Non‐linearities mitigation with fuzzy neural networks using a machine learning algorithm in a CO‐OFDM system
Author(s) -
Kaur Gurpreet,
Kaur Gurmeet
Publication year - 2020
Publication title -
iet optoelectronics
Language(s) - English
Resource type - Journals
SCImago Journal Rank - 0.379
H-Index - 42
eISSN - 1751-8776
pISSN - 1751-8768
DOI - 10.1049/iet-opt.2018.5116
Subject(s) - equaliser , orthogonal frequency division multiplexing , artificial neural network , computer science , fuzzy logic , algorithm , wilcoxon signed rank test , outlier , artificial intelligence , telecommunications , mathematics , decoding methods , statistics , channel (broadcasting) , mann–whitney u test
This study presents a fuzzy neural network based non‐linear equaliser to diminish the non‐linearities in a coherent optical orthogonal frequency division multiplexing (CO‐OFDM) system.
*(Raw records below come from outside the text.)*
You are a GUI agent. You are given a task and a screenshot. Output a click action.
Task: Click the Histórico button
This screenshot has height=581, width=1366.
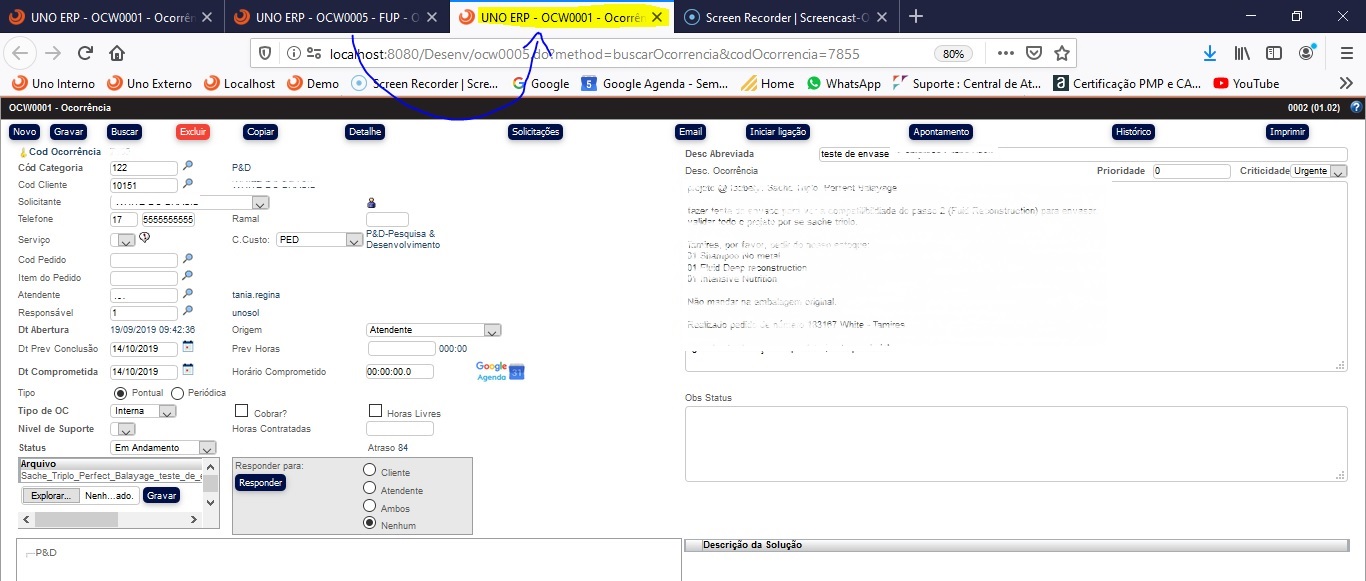pyautogui.click(x=1133, y=132)
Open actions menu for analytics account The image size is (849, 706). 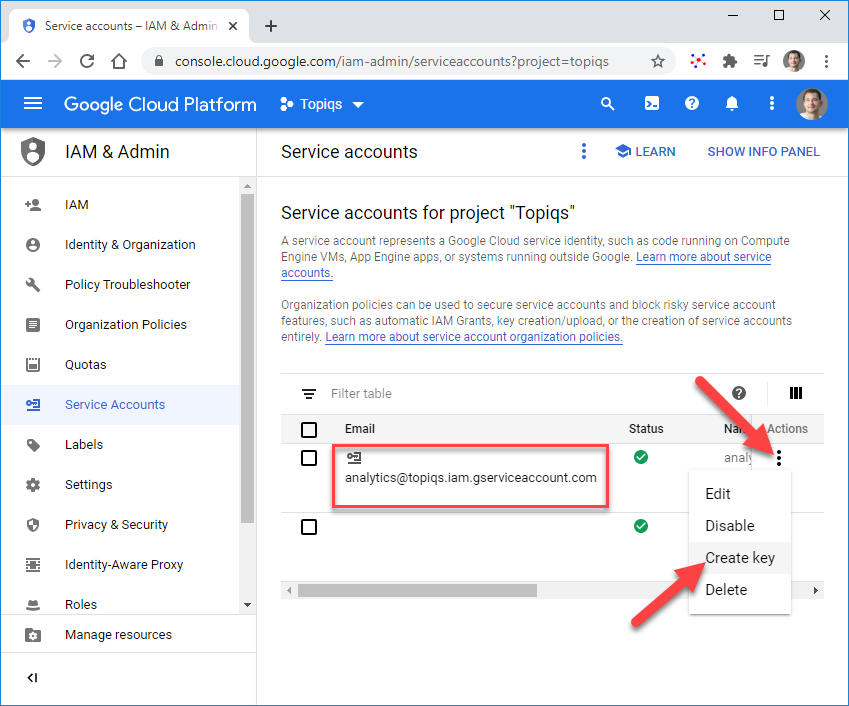(779, 458)
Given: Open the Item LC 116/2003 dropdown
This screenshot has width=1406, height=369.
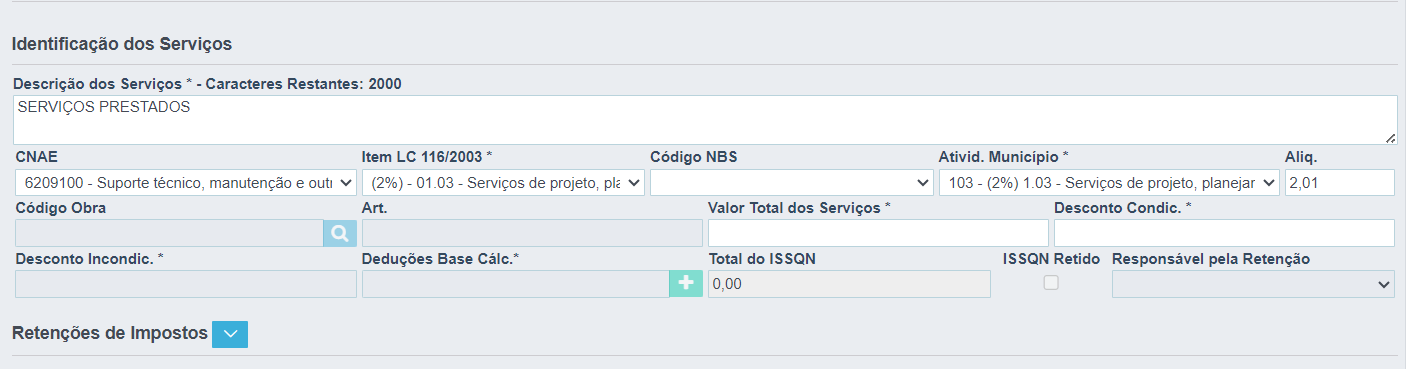Looking at the screenshot, I should 503,182.
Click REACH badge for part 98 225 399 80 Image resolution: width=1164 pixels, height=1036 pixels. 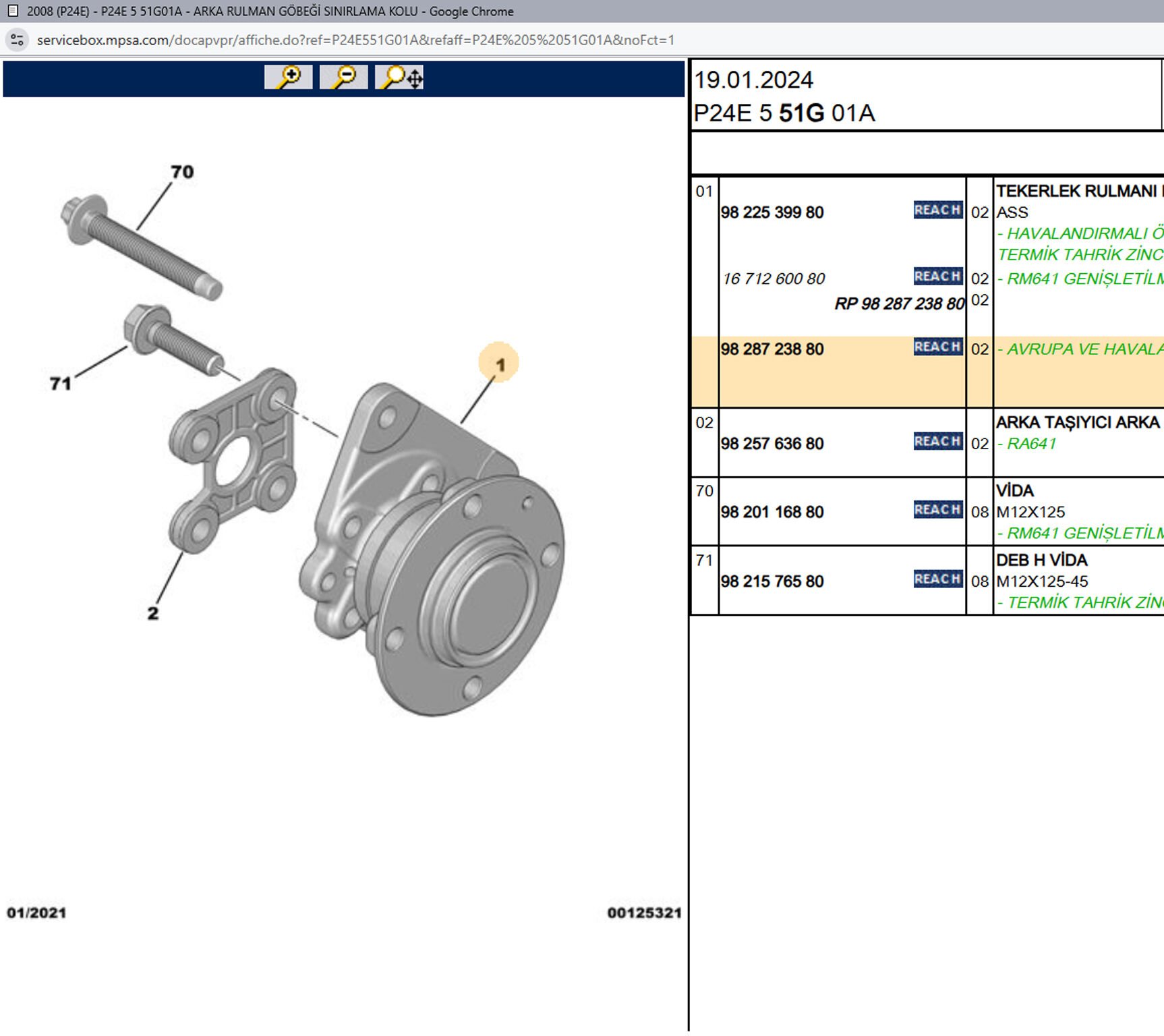(x=937, y=210)
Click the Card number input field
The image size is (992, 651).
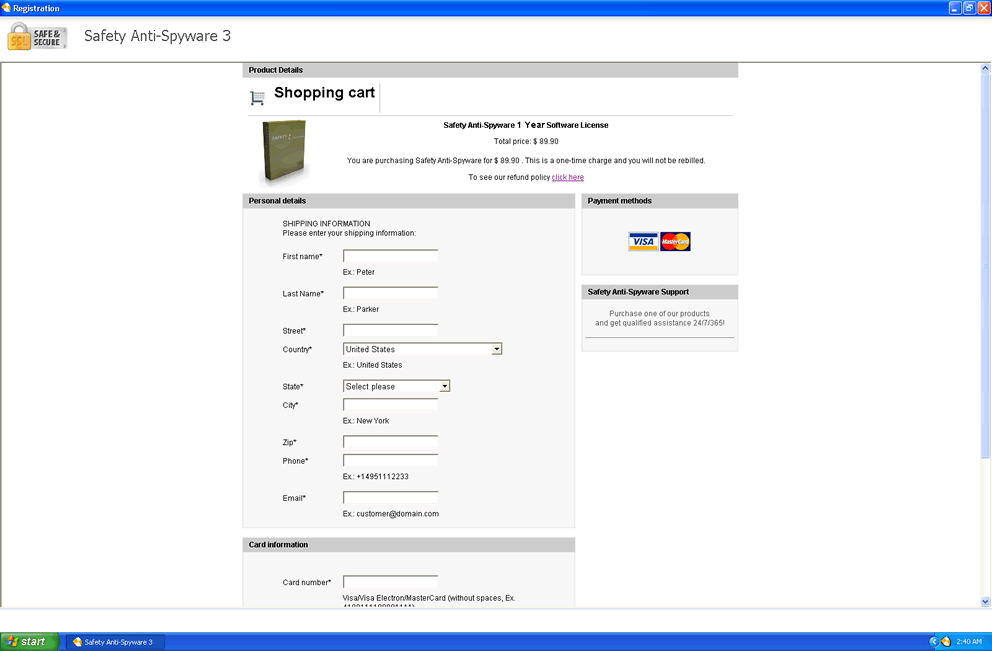click(x=390, y=582)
The numerical results show that the proposed technique based CO‐OFDM system outperforms the CO‐OFDM system without non‐linear equaliser by 5 and 7.5% EVM performance, and 2.36 and 4.87 dB Q ‐factor performance after 1000 km transmission and −3 dBm input launch power at a bit rate of 40 and 80 Gbps, respectively. Moreover, it has been generally accepted in statistics that the rank‐based Wilcoxon methodology provide more robust results in a contradiction of outliers. Therefore, the aim of this study is to analyse fuzzy neural network based non‐linear equaliser and compare the results with that of Wilcoxon approach fuzzy neural network based non‐linear equaliser.